WHAT YOU ARE ASKED TO DO:
Give back the entire listing below, unaltered.
--
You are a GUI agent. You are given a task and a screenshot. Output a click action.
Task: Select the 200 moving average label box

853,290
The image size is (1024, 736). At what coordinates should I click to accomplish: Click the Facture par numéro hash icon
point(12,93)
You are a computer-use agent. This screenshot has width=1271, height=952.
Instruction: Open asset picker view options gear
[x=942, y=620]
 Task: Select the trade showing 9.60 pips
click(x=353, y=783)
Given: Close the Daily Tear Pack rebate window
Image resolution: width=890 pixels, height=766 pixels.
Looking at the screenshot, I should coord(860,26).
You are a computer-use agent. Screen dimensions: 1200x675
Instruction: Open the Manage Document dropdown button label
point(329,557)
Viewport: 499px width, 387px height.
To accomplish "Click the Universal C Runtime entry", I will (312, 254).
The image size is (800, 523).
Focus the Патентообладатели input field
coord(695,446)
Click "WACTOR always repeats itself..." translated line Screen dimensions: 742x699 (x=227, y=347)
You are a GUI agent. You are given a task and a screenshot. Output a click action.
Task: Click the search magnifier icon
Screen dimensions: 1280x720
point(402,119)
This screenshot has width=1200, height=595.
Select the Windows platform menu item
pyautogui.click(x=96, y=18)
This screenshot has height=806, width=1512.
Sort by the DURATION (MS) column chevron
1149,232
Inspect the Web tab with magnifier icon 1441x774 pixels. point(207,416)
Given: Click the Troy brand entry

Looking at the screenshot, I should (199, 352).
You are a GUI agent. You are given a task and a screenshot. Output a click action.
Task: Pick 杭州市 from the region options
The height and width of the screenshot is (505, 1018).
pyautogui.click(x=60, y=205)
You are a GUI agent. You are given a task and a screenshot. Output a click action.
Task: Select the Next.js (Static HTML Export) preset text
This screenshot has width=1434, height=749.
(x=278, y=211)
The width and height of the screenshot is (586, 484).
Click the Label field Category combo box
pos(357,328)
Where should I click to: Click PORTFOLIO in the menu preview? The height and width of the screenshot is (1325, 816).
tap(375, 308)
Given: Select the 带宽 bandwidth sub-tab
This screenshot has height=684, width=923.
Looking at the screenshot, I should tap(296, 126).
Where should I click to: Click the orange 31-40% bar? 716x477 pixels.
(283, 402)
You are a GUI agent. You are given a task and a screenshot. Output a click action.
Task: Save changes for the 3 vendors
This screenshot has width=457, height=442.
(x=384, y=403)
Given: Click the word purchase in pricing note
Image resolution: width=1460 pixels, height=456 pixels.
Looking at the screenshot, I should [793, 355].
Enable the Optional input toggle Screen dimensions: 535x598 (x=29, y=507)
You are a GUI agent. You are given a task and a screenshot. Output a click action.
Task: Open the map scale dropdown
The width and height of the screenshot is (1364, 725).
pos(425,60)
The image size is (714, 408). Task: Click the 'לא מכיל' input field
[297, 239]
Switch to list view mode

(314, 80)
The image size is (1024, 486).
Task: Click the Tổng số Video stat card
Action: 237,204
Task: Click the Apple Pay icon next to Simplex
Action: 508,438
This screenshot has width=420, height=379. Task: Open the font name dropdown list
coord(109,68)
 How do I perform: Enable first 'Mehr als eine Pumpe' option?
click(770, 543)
--
FINISHED TASK:
You are a GUI agent. You are given a task and a screenshot. Output a click action.
Task: Select the 200 moving average label box

853,290
The image size is (1024, 736). At what coordinates should I click to accomplish: Click the Facture par numéro hash icon
point(12,93)
You are a computer-use agent. This screenshot has width=1271, height=952.
Instruction: Open asset picker view options gear
[x=942, y=620]
 Task: Select the trade showing 9.60 pips
click(x=353, y=783)
Given: Close the Daily Tear Pack rebate window
Image resolution: width=890 pixels, height=766 pixels.
Looking at the screenshot, I should coord(860,26).
You are a computer-use agent. Screen dimensions: 1200x675
Instruction: Open the Manage Document dropdown button label
point(329,557)
Viewport: 499px width, 387px height.
To accomplish "Click the Universal C Runtime entry", I will (312, 254).
The image size is (800, 523).
Focus the Патентообладатели input field
coord(695,446)
Click "WACTOR always repeats itself..." translated line Screen dimensions: 742x699 (x=227, y=347)
You are a GUI agent. You are given a task and a screenshot. Output a click action.
Task: Click the search magnifier icon
Screen dimensions: 1280x720
point(402,119)
This screenshot has width=1200, height=595.
Select the Windows platform menu item
pyautogui.click(x=96, y=18)
This screenshot has height=806, width=1512.
Sort by the DURATION (MS) column chevron
1149,232
Inspect the Web tab with magnifier icon 1441x774 pixels. point(207,416)
Given: Click the Troy brand entry

Looking at the screenshot, I should (199, 352).
You are a GUI agent. You are given a task and a screenshot. Output a click action.
Task: Pick 杭州市 from the region options
The height and width of the screenshot is (505, 1018).
pyautogui.click(x=60, y=205)
You are a GUI agent. You are given a task and a screenshot. Output a click action.
Task: Select the Next.js (Static HTML Export) preset text
This screenshot has width=1434, height=749.
(x=278, y=211)
The width and height of the screenshot is (586, 484).
Click the Label field Category combo box
pos(357,328)
Where should I click to: Click PORTFOLIO in the menu preview? The height and width of the screenshot is (1325, 816).
tap(375, 308)
Given: Select the 带宽 bandwidth sub-tab
This screenshot has height=684, width=923.
Looking at the screenshot, I should tap(296, 126).
Where should I click to: Click the orange 31-40% bar? 716x477 pixels.
(283, 402)
You are a GUI agent. You are given a task and a screenshot. Output a click action.
Task: Save changes for the 3 vendors
This screenshot has width=457, height=442.
(x=384, y=403)
Given: Click the word purchase in pricing note
Image resolution: width=1460 pixels, height=456 pixels.
Looking at the screenshot, I should [793, 355].
Enable the Optional input toggle Screen dimensions: 535x598 (x=29, y=507)
You are a GUI agent. You are given a task and a screenshot. Output a click action.
Task: Open the map scale dropdown
The width and height of the screenshot is (1364, 725).
pos(425,60)
The image size is (714, 408). Task: Click the 'לא מכיל' input field
[297, 239]
Switch to list view mode

(314, 80)
The image size is (1024, 486).
Task: Click the Tổng số Video stat card
Action: 237,204
Task: Click the Apple Pay icon next to Simplex
Action: 508,438
This screenshot has width=420, height=379. Task: Open the font name dropdown list
coord(109,68)
 How do I perform: Enable first 'Mehr als eine Pumpe' option?
click(770, 543)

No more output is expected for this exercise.